Wenig später begannen Proteste in anderen Teilen der Hauptstadt und in den Städten Estelí, Masaya, Granada, León, Tipitapa und Bluefields. Überall trafen die Demonstranten auf paramilitärische Gruppen der Parteijugend und bewaffnete Polizisten. In Estelí im Norden Nicaraguas rückte die Armee ein. Silvio Báez, Weihbischof von Managua, richtete sich via Twitter mit ähnlichen Worten an die Regierung, wie einst der 1980 ermordete Erzbischof von San Salvador Óscar Arnulfo Romero: „Stoppt die Repression!“

Das unabhängige Menschenrechtszentrum CENIDH zog am Wochenende eine Bilanz von mindestens 25 Todesopfern, darunter ein Polizist, und über 80 Verletzten. 43 Demonstranten gelten als verschollen.

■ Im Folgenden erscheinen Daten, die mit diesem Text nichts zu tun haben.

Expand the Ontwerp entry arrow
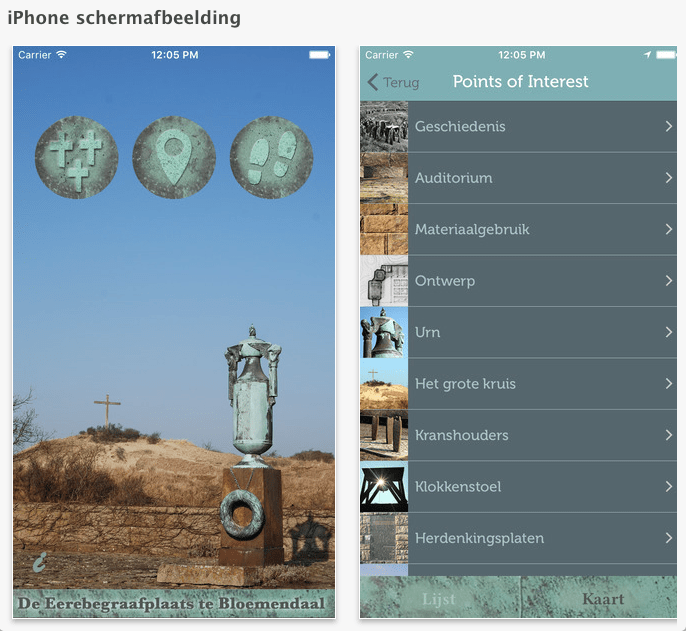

Daniel Ortega tauchte zunächst ab und ließ seine Frau und Vizepräsidentin Rosario Murillo öffentlich auftreten. Mit salbungsvollen Worten über Frieden und christliche Werte vermied sie es, auf die Krise einzugehen. Erst am Samstag kam Ortega selbst aus der Deckung. In einer TV-Ansprache machte er die Demonstranten als „dumme und fehlgeleitete“ Jugendliche nieder. Unruhestifter und Plünderer lieferten Ortega einen Vorwand, die ganze Bewegung zu diskreditieren.

Der Präsident erklärte sich zwar zu einem Dialog mit den Unternehmerverbänden bereit. Die protestierende Zivilgesellschaft soll am Verhandlungstisch aber keinen Platz haben.